Priming describes the principle of modified stimulus perception that occurs due to a previously presented stimulus. Although we have begun to understand the mechanisms of crossmodal priming, the concept of intramodal olfactory priming remains relatively unexplored. Therefore, we applied positive and negative odors using respiration-triggered olfactory stimulation (RETROS), enabling us to record the skin conductance response (SCR) and breathing data without a crossmodal cueing error and measure reaction times (RTs) for olfactory tasks. RT, SCR, and breathing data revealed that negative odors were perceived significantly more arousing than positive ones.
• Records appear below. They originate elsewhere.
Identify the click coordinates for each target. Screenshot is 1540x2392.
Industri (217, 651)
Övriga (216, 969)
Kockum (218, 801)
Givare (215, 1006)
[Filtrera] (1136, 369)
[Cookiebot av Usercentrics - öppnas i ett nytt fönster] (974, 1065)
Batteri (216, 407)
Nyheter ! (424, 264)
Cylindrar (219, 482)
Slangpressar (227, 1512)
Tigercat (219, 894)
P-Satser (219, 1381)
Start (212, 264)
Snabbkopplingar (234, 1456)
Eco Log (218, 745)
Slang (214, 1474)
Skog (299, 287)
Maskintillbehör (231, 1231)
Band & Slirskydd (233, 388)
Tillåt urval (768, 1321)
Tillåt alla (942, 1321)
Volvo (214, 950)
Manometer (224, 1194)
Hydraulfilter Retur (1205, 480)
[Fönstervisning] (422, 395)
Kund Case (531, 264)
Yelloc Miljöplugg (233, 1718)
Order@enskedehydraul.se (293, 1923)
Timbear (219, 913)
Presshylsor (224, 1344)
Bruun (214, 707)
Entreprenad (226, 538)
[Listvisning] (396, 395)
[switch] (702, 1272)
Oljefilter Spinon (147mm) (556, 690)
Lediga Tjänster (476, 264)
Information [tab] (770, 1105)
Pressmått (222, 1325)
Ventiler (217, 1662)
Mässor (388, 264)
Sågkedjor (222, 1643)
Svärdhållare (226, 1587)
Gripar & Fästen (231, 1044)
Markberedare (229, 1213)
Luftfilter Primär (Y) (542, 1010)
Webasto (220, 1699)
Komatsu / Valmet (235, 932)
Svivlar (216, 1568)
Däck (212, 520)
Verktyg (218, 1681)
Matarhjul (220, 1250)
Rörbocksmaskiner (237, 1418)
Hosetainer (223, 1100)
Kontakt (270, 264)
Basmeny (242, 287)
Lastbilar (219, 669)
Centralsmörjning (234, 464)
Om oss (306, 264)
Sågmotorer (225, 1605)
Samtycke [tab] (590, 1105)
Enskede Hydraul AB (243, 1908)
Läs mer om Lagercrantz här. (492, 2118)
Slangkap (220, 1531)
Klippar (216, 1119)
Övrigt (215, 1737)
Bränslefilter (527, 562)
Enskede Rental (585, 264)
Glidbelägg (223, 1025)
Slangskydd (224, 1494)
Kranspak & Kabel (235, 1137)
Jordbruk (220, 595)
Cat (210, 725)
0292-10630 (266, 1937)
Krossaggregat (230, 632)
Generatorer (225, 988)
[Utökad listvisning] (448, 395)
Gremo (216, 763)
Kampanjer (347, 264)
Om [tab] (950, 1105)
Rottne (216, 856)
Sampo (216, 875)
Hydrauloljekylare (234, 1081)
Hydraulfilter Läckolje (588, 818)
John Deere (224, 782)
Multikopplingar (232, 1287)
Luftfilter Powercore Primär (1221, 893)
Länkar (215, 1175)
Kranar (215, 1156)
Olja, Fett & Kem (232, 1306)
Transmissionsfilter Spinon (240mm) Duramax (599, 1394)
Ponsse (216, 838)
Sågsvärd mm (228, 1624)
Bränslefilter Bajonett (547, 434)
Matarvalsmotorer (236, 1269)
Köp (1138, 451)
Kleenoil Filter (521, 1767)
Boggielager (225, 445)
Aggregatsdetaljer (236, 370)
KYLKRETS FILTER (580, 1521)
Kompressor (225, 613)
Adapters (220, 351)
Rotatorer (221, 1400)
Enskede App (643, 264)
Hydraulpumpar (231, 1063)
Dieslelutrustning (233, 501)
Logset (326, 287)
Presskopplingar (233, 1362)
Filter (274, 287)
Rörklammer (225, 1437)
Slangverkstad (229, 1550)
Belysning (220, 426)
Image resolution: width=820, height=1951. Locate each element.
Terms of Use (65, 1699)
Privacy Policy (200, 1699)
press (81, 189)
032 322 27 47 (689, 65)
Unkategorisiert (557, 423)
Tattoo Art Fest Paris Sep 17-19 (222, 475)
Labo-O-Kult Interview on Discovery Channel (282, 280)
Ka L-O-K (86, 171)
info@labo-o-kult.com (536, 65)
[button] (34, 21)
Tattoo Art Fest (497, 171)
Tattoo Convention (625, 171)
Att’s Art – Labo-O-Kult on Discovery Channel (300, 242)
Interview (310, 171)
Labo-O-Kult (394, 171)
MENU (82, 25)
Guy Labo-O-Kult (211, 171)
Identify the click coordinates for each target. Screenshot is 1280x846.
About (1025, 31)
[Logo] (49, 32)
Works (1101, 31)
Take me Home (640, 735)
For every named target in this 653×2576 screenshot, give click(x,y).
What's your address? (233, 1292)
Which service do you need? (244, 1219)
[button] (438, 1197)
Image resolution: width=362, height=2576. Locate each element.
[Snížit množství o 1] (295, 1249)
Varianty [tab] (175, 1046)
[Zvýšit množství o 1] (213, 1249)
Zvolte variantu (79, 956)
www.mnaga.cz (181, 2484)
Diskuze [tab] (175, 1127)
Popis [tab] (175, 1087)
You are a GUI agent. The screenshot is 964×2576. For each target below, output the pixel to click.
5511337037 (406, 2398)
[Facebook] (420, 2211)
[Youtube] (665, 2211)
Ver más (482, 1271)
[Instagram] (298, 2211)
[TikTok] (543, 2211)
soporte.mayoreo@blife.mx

In a second experiment, 2 odors were applied during consecutive respirations. Here, we observed intramodal olfactory priming effects: A negative odor preceded by a positive odor was rated as more pleasant than when the same odor was preceded by a negative odor. Additionally, a longer identification RT was found for the second compared with the first odor. We interpret this as increased "perceptual load" due to incomplete first odor processing while the second odor was presented. Furthermore, intramodal priming can be considered a possible reason for the increase of identification RT. The use of RETROS led to these novel insights into olfactory processing beyond crossmodal interaction by providing a noncued unimodal olfactory test, and therefore, RETROS can be used in the experimental design of future olfactory studies.